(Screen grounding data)

◇ ◇ ◇ ◇ ◇

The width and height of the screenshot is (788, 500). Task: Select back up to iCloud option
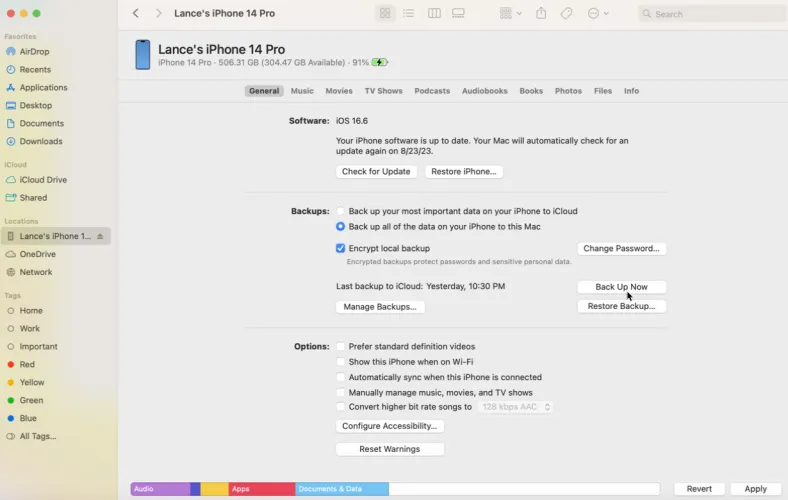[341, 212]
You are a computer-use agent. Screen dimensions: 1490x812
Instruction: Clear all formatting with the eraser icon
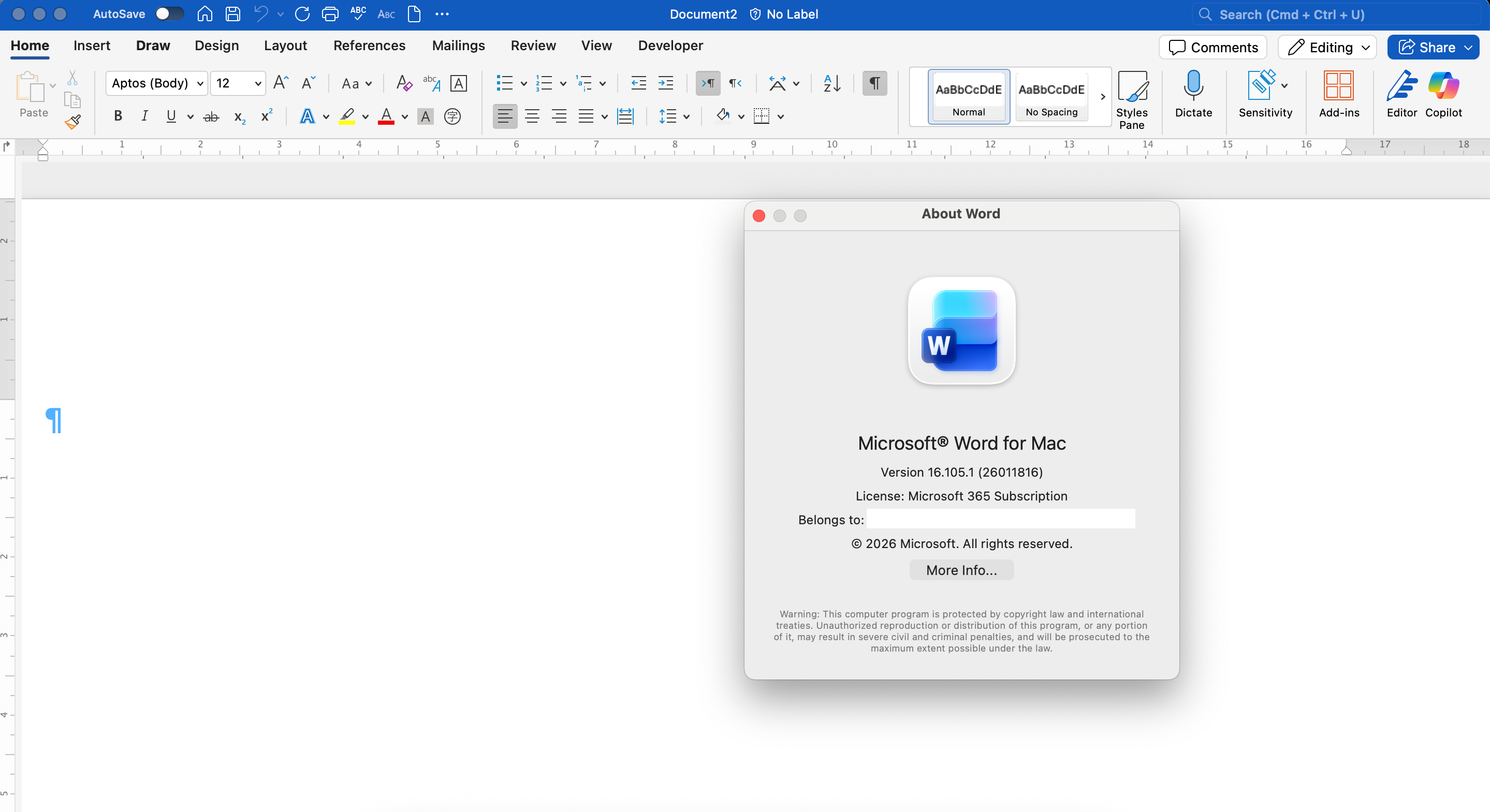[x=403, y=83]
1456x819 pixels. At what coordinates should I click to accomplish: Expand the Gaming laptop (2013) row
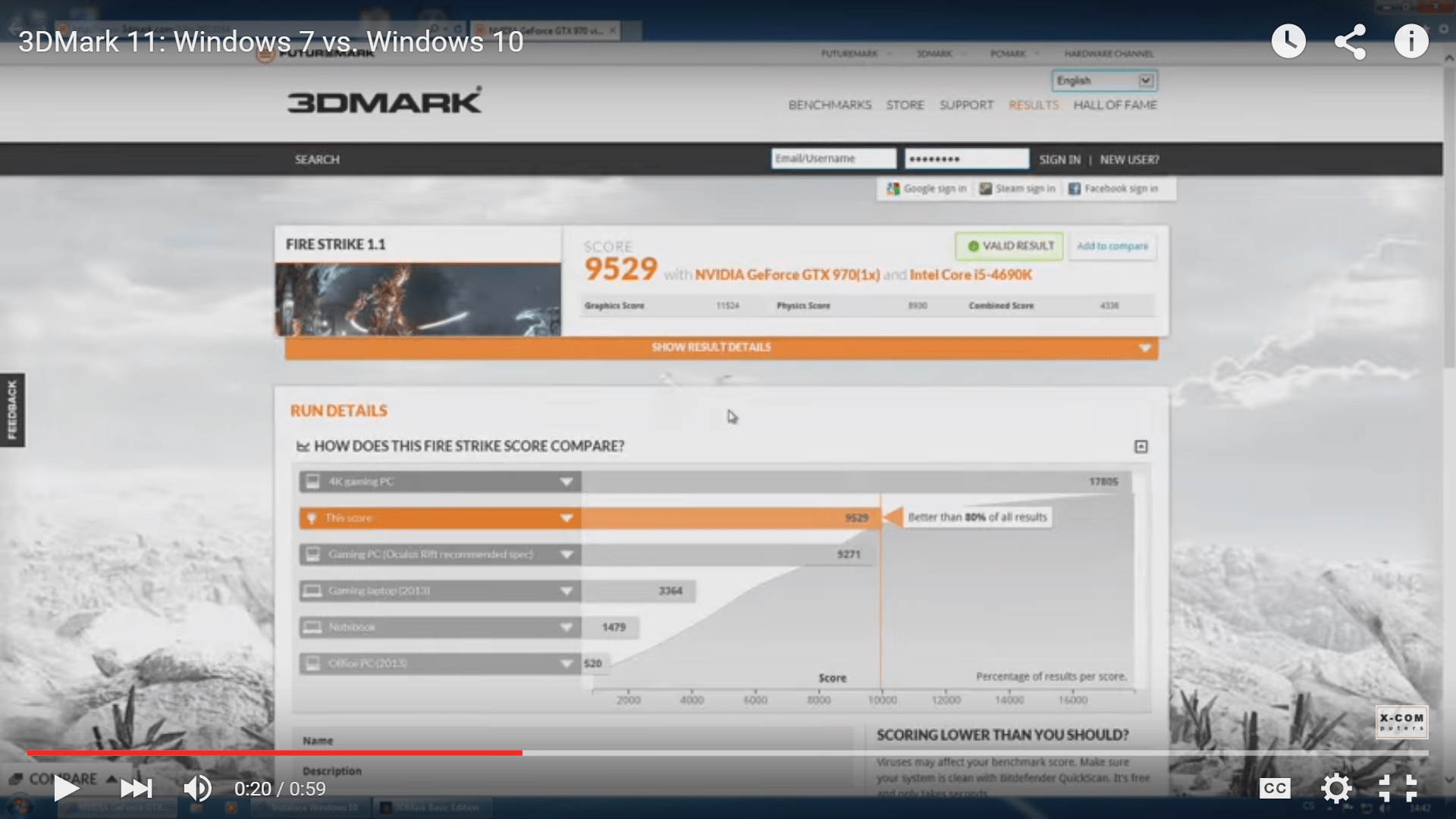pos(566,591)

◇ ◇ ◇ ◇ ◇

## Stated problem
Arrange everything in the data above, from the line containing "1456x819 pixels. At" down to the end, as a Markdown table with the columns Row and Line. Number each non-blank line, skip blank lines, and leave the pictures out.

## Response below
| Row | Line |
|---|---|
| 1 | 1456x819 pixels. At what coordinates should I click to accomplish: Expand the Gaming laptop (2013) row |
| 2 | pos(566,591) |